ARTICOLO:
* * * *
Perché è sbagliato e dannoso il liceo per tutti fino “a una certa età”, come propone Calenda

11 Maggio 2022
Lettura 2 min

di Sergio Bianchini – La proposta di Calenda di rendere obbligatorio il liceo per tutti è assolutamente poco seria e senza una reale volontà di realizzazione.

La prima osservazione è che l’idea prescinde da qualunque osservazione sull’età degli alunni. Oggi la scuola dell’obbligo arriva fino ai 14 anni mentre l’obbligo è fino a 16 anni.

Sarebbe facile sostenere che fino ai 16 anni il percorso scolastico debba essere uguale per tutti. Formulato così il discorso avrebbe una logica ed anche una reale valenza egualitaria che tangenzialmente la proposta di Calenda sembra sostenere.

Ma l’egualitarismo non è davvero la meta del discorso. C’è invece la consueta esaltazione del primato della cultura storica filosofica tipico e prevalente nell’Italia “romana e centrale” che da sempre caratterizza il potere politico in Italia.

La realtà è però che questo primato storico filosofico si nutre dell’industriosità del nord e delle sue centinaia di migliaia di piccoli e grandi imprenditori che hanno consentito (anche senza la laurea e perfino senza il diploma) e consentono un autentico sviluppo dell’Italia intera mandando alla Roma filosofica metà dei risultati del proprio lavoro.

Ma c’è un’altra carenza gigantesca nella proposta di Calenda: manca la conoscenza degli alunni e delle differenze non solo sociali ed economiche al loro interno ma anche della struttura psicologica relativa all’apprendimento.

In tutta Europa si sa e si dice (da noi lo si pensa ma non si può dirlo) che circa la metà degli alunni è poco incline all’apprendimento solo concettuale e mnemonico e propende invece fortemente per “imparare facendo”. Qualunque insegnante sa che una massa grandissima di alunni soffre già nell’attuale scuola media della prevalenza delle materie letterarie e matematiche( circa 20 ore sulle trenta ore settimanali) e propende fortemente per le materie insegnate con un taglio applicativo ed operativo.
* * * *
INFORMAZIONI FORNITE:
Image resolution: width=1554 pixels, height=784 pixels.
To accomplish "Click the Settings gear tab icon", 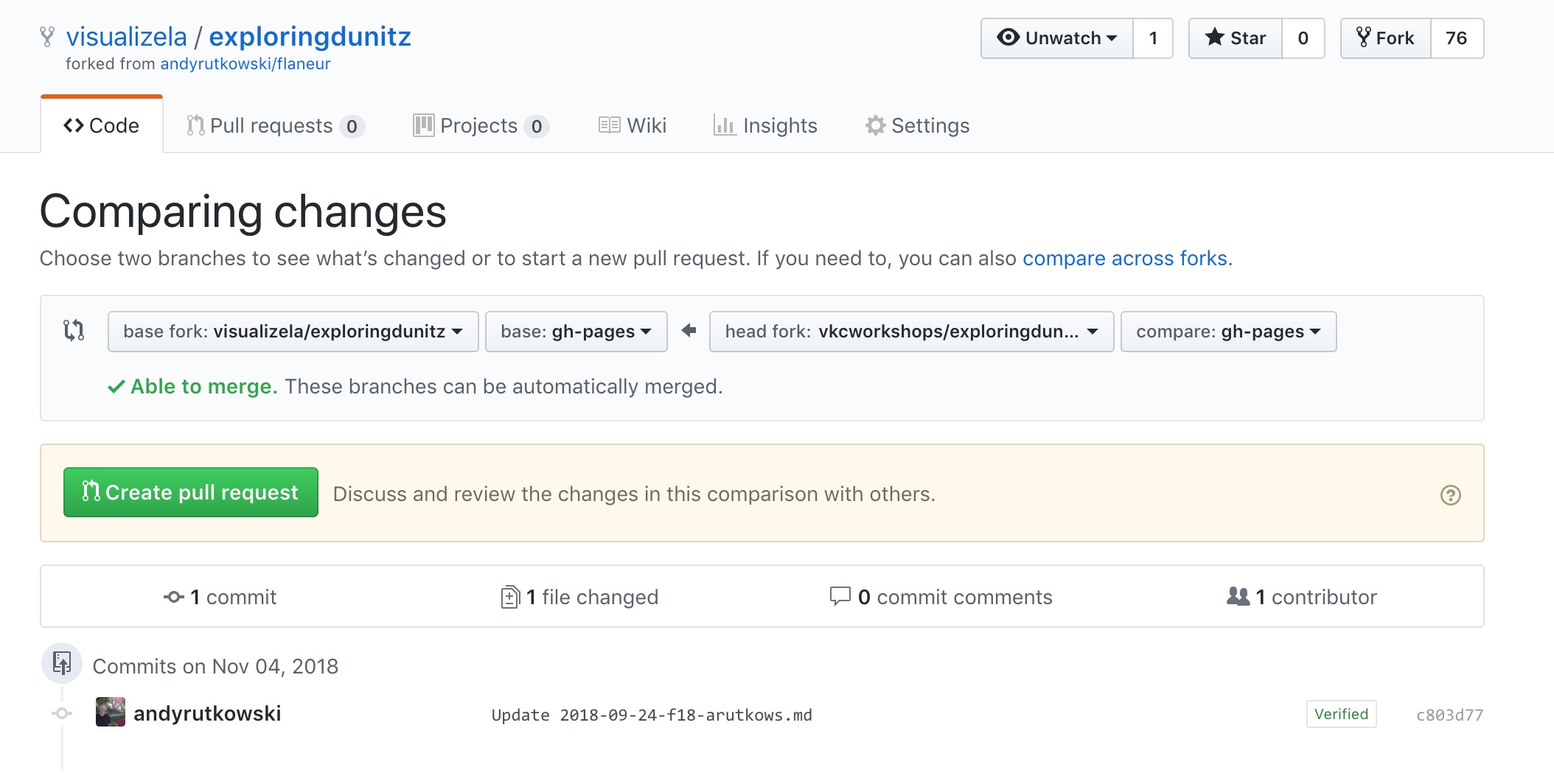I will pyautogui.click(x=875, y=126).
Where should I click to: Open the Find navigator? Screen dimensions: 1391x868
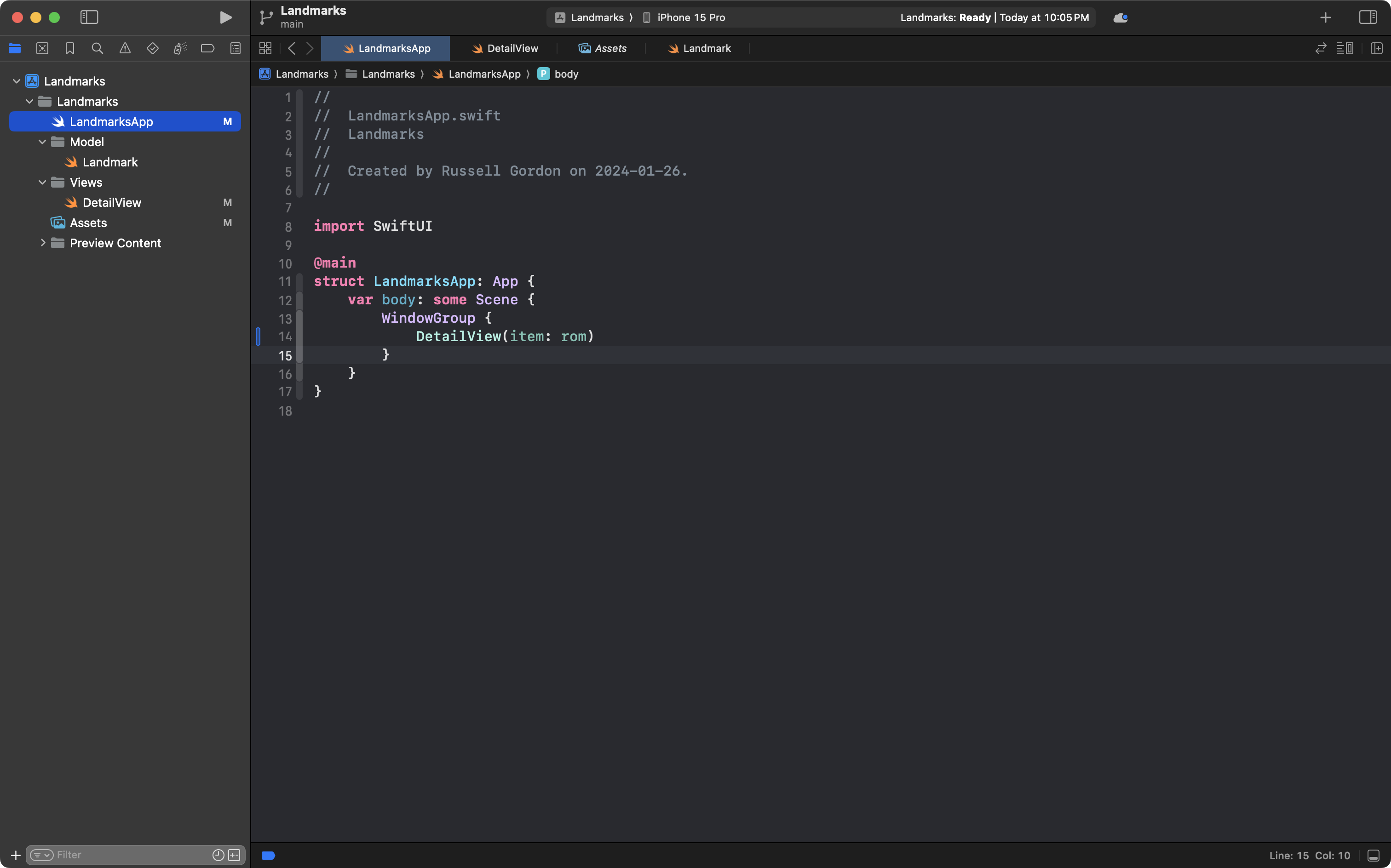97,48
* * * *
CONSEGNA:
Riproduci senza alcuna modifica il passo dell'articolo sulla proposta di Calenda che va da "11 Maggio 2022" fino a "volontà di realizzazione.". Il materiale qui riportato proviene da un'altra fonte.

RISPOSTA SCRITTA:
11 Maggio 2022
Lettura 2 min

di Sergio Bianchini – La proposta di Calenda di rendere obbligatorio il liceo per tutti è assolutamente poco seria e senza una reale volontà di realizzazione.